— Tujuan —
- a) Dalam tulisan tentang kematangan manajemen risiko, jelaskan mengapa pihak yang mengevaluasi perlu memberi tuntunan lebih dulu kepada organisasi yang kesadaran manajemen risikonya masih level 0.
- b) Ubah bagian catatan dari awal hingga baris yang memuat "click(155, 30)" menjadi CSV dua kolom, `permintaan` dan `jawaban`, dengan satu baris untuk tiap permintaan. Tulis setiap nilai dalam satu kolom berkutip dan ganti jeda baris dengan spasi.

— Teks Dokumen —
####################

Mohon tunggu...
Zakky Abdillah
Zakky Abdillah Mohon Tunggu... Editor - Zakky Abdillah

Masih Awam

Selanjutnya

Tutup

Kebijakan Pilihan

Maturity Level pada Diri Manusia (Refleksi Risk-Based Internal Auditing)

7 Agustus 2020   20:55 Diperbarui: 7 Agustus 2020   21:32 321
+
Laporkan Konten
Laporkan Akun
Kompasiana adalah platform blog. Konten ini menjadi tanggung jawab bloger dan tidak mewakili pandangan redaksi Kompas.
Lihat foto
Ilustrasi : kanbanize.com

Beberapa bulan terakhir saya mencoba untuk mendalami konsep risk maturity di dalam organisasi (publik) khususnya dalam RBIA (Risk Based Internal Auditing). Secara umum dalam menilai/ mengevaluasi kinerja dari sebuah organisasi perlu untuk memahami tingkat kedewasaan/ kematangan (maturity) manajemen risiko diterapkan oleh organisasi tersebut.

Apabila level kematangan dan kesadaran manajemen risiko organisasi itu masih level 0, tentu tidak bisa kita evaluasi sebagaimana organisasi yang sudah sadar sepenuhnya akan manajemen risiko di dalam organisasi. Pihak yang mengevaluasi perlu memberikan semacam tuntunan/asistensi terlebih dahulu supaya organisasi itu betul-betul sadar hingga memiliki kedewasaan betapa pentingnya manajemen risiko dalam pencapaian tujuan organisasi, tanpa mengambil alih kesadaran dari organisasi tersebut.

####################

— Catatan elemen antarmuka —

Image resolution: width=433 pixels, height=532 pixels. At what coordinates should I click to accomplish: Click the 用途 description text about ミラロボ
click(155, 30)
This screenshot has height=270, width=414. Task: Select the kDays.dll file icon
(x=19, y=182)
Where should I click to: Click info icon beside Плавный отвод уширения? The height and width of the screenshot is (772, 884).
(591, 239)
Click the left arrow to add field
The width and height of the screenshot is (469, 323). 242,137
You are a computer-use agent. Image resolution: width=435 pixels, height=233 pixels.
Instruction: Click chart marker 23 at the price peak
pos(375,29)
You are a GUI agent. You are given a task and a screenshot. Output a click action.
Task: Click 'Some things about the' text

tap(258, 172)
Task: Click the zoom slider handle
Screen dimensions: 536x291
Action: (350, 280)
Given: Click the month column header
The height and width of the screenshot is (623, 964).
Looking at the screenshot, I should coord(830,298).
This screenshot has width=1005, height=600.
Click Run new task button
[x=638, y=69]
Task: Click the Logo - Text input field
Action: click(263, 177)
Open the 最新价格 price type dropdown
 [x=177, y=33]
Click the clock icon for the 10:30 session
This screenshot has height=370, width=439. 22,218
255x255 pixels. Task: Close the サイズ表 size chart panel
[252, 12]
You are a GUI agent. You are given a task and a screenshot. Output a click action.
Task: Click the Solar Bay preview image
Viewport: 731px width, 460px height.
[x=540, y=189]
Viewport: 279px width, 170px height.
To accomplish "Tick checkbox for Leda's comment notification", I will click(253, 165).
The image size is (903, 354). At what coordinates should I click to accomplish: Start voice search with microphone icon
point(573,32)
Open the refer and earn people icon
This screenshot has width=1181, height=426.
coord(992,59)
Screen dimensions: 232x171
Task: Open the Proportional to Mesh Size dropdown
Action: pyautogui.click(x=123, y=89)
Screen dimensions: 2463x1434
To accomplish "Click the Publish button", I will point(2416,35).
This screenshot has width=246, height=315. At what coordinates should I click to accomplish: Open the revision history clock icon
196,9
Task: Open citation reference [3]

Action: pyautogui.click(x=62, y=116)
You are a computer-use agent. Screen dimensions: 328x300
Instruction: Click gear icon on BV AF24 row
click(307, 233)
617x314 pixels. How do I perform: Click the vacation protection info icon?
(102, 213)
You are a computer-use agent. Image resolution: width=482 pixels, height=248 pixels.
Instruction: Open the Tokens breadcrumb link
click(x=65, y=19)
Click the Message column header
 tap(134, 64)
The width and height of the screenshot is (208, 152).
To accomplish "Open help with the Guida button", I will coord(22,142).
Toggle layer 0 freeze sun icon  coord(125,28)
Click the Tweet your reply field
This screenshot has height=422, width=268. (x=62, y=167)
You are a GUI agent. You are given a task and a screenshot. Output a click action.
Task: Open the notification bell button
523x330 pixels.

####################

— Hasil Tugas —
- a) Organisasi yang masih di level 0 tidak bisa dievaluasi seperti organisasi yang sudah sepenuhnya sadar akan manajemen risiko. Tuntunan atau asistensi diberikan lebih dulu agar organisasi itu betul-betul sadar dan dewasa dalam memahami pentingnya manajemen risiko bagi pencapaian tujuannya, tanpa mengambil alih kesadaran organisasi tersebut.

- b)
permintaan,jawaban
"Image resolution: width=433 pixels, height=532 pixels. At what coordinates should I click to accomplish: Click the 用途 description text about ミラロボ","click(155, 30)"